RECORD EXTRACTS>

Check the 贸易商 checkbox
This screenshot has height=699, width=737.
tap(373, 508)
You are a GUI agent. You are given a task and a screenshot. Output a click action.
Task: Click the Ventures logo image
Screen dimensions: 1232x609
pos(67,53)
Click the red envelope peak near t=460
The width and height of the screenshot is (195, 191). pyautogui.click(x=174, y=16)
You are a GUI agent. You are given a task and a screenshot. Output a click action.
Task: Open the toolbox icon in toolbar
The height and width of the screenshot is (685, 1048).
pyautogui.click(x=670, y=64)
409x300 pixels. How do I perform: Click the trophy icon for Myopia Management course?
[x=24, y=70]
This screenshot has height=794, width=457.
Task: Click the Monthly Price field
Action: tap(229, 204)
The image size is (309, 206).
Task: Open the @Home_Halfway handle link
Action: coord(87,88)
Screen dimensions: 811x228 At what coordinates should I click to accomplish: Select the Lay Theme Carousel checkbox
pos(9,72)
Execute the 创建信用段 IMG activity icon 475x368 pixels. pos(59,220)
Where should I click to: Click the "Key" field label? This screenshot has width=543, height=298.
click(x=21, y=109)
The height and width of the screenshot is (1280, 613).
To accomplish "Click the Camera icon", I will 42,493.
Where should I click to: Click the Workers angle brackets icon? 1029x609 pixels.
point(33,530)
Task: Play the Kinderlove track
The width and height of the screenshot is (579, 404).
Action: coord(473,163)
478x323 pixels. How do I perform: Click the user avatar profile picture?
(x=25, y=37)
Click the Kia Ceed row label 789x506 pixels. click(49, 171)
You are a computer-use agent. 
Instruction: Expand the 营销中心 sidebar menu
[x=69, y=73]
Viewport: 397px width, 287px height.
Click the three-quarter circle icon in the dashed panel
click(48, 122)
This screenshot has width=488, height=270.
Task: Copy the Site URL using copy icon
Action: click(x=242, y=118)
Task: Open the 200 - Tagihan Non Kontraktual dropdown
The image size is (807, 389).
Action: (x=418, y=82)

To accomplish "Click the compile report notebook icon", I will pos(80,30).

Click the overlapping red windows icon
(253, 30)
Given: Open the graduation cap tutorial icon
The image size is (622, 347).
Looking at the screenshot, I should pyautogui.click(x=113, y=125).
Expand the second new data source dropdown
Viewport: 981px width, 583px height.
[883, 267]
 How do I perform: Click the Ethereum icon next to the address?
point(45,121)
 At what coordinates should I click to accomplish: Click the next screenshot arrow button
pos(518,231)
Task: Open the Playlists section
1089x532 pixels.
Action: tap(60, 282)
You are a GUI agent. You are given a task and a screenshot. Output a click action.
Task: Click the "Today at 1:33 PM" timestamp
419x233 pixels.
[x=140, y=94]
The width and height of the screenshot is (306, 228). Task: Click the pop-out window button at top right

TASK> Your output should be the lines from the one with "Given: Open the graduation cap tutorial icon" through the last line of the entries above, copied exactly and nothing more.

ANSWER AREA>
Given: Open the graduation cap tutorial icon
The image size is (622, 347).
Looking at the screenshot, I should pyautogui.click(x=113, y=125).
Expand the second new data source dropdown
Viewport: 981px width, 583px height.
[883, 267]
 How do I perform: Click the Ethereum icon next to the address?
point(45,121)
 At what coordinates should I click to accomplish: Click the next screenshot arrow button
pos(518,231)
Task: Open the Playlists section
1089x532 pixels.
Action: tap(60, 282)
You are a GUI agent. You are given a task and a screenshot. Output a click action.
Task: Click the "Today at 1:33 PM" timestamp
419x233 pixels.
[x=140, y=94]
The width and height of the screenshot is (306, 228). Task: Click the pop-out window button at top right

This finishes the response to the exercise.